The incubation period for onset of symptoms is between two and 21 days. People who are infected but do not show symptoms of EVD can still remain infectious for up to 61 days, according to experts.
According to the WHO, other more common diseases should not be overlooked when considering an EVD diagnosis. Malaria, typhoid fever, shigellosis, cholera, leptospirosis, plague, rickettsiosis, meningitis, hepatitis and other viral hemorrhagic fevers may all have similar symptoms that are also associated with EVD. A definitive diagnosis for EVD is made through laboratory testing.
If EVD is diagnosed, death is likely within four days. If patients live beyond the fourth day, it is possible they can recover, especially if treated with oral rehydration with solutions containing electrolytes or intravenous fluids. There is no vaccine available to prevent EVD from infecting humans.
Raising awareness is the only protective measure that can be taken to reduce human transmission of the disease. Close unprotected physical contact with infected patients should be avoided at all costs. Nearly all transmission of the virus to healthcare workers in Guinea were reported because basic infection control measures were not observed.
In cases that result in death, proper safe burial is key to avoiding further spread of the disease, as it remains highly transmissible even after death.

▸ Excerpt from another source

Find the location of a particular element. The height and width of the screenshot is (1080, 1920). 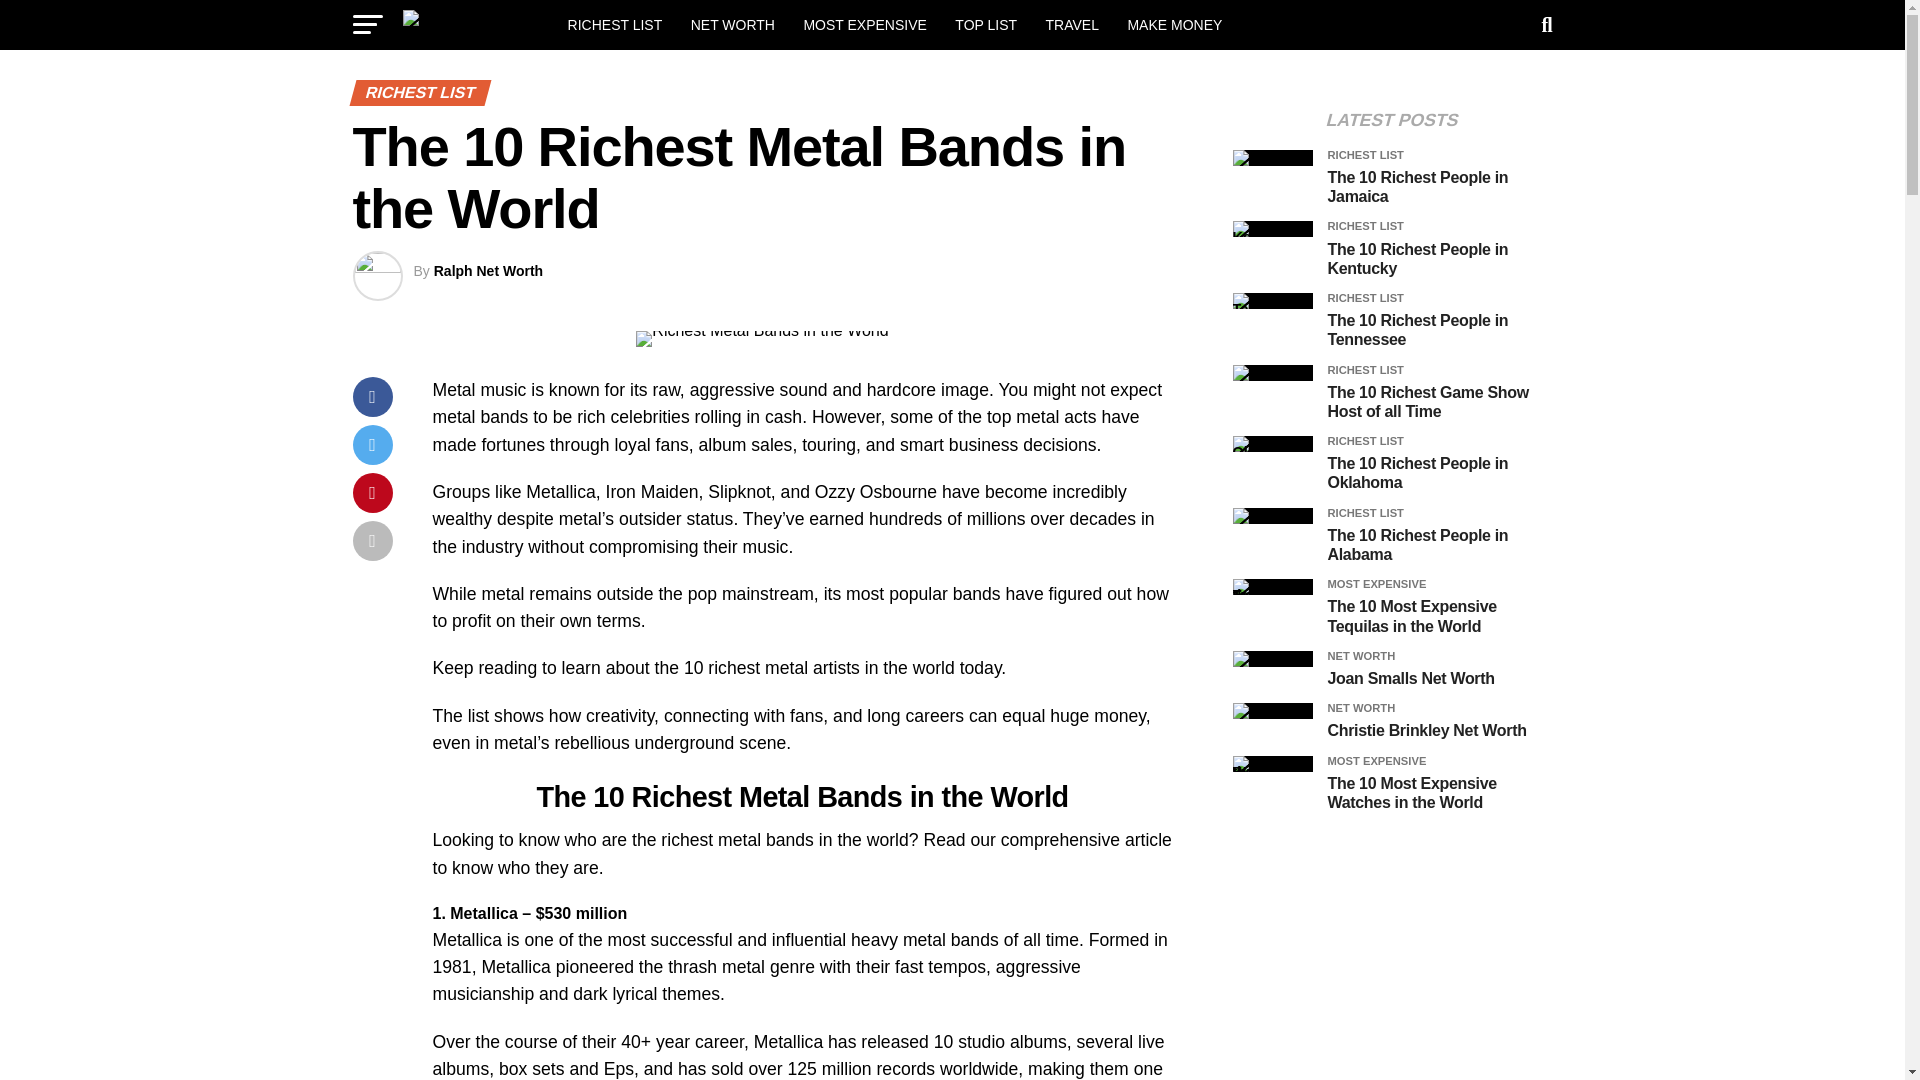

RICHEST LIST is located at coordinates (616, 24).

“WHO encourages countries to strengthen surveillance, including surveillance for illness compatible with EVD, and to carefully review any unusual patterns, in order to ensure identification and reporting of human infections under the IHR (2005), and encourages countries to continue national health preparedness actions,” the UN-based organization said in a statement.
WHO says it does not recommend any travel or trade restrictions be applied to the affected region with respect to this outbreak at this time.